Provided data: Begin

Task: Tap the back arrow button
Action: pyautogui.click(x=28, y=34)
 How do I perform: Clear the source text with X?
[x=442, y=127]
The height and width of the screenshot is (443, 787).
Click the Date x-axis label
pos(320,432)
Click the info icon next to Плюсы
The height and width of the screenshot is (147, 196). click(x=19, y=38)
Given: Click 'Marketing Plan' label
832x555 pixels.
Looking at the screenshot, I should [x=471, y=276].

Provided data: End
Provided data: Begin

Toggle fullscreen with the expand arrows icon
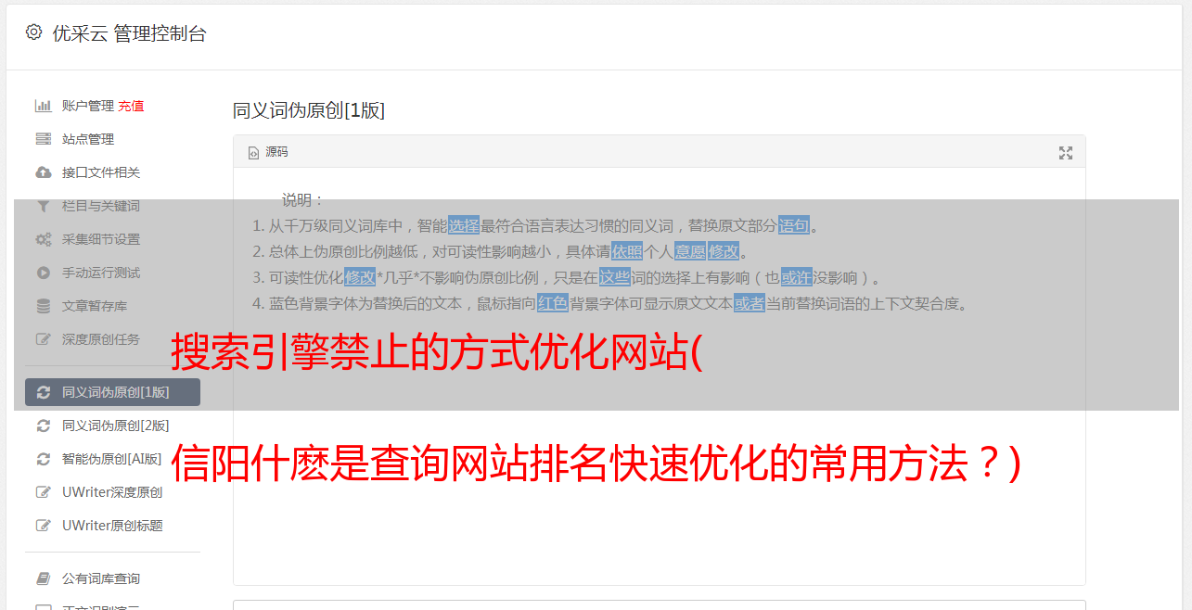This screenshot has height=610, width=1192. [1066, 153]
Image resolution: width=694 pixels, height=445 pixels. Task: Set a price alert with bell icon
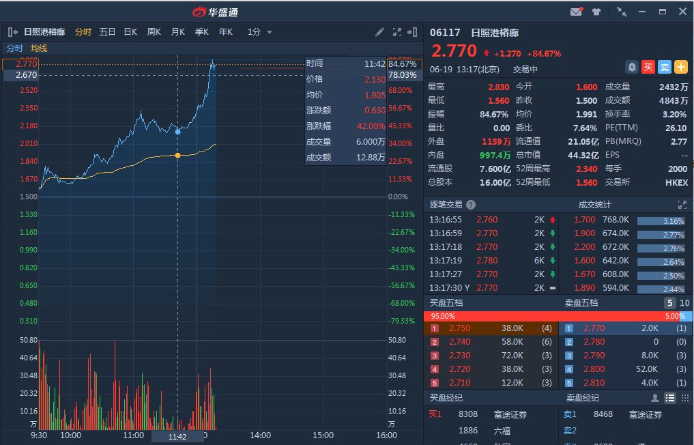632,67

Provided data: End
Provided data: Begin

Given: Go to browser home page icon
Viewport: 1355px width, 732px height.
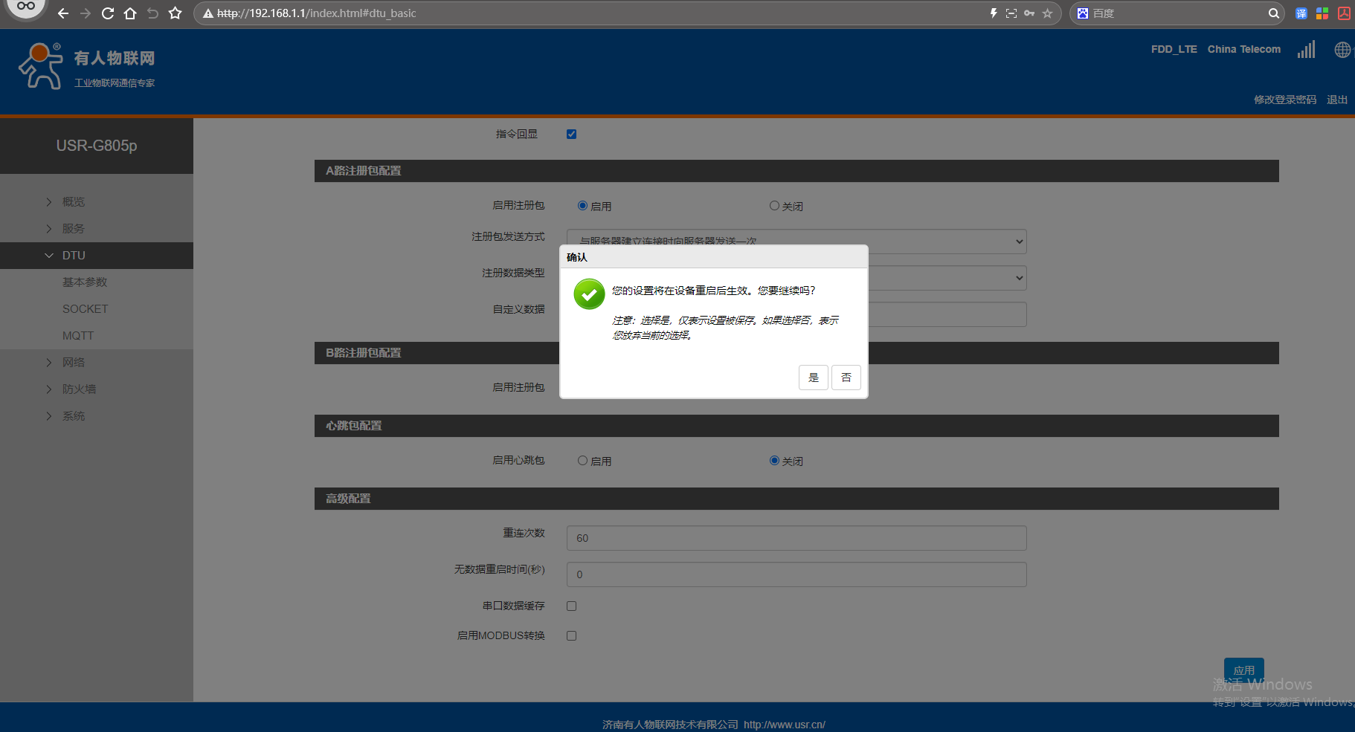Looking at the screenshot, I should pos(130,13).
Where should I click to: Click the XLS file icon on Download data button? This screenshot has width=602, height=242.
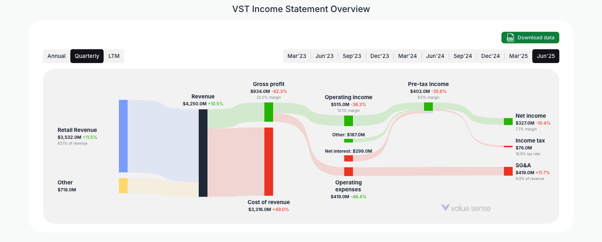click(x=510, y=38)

Provided data: End

Wherever "Given" appears in a line of the entries, copy that line.

### [Solution to this task]
Given: Click 'Marketing Plan' label
Given: Go to browser home page icon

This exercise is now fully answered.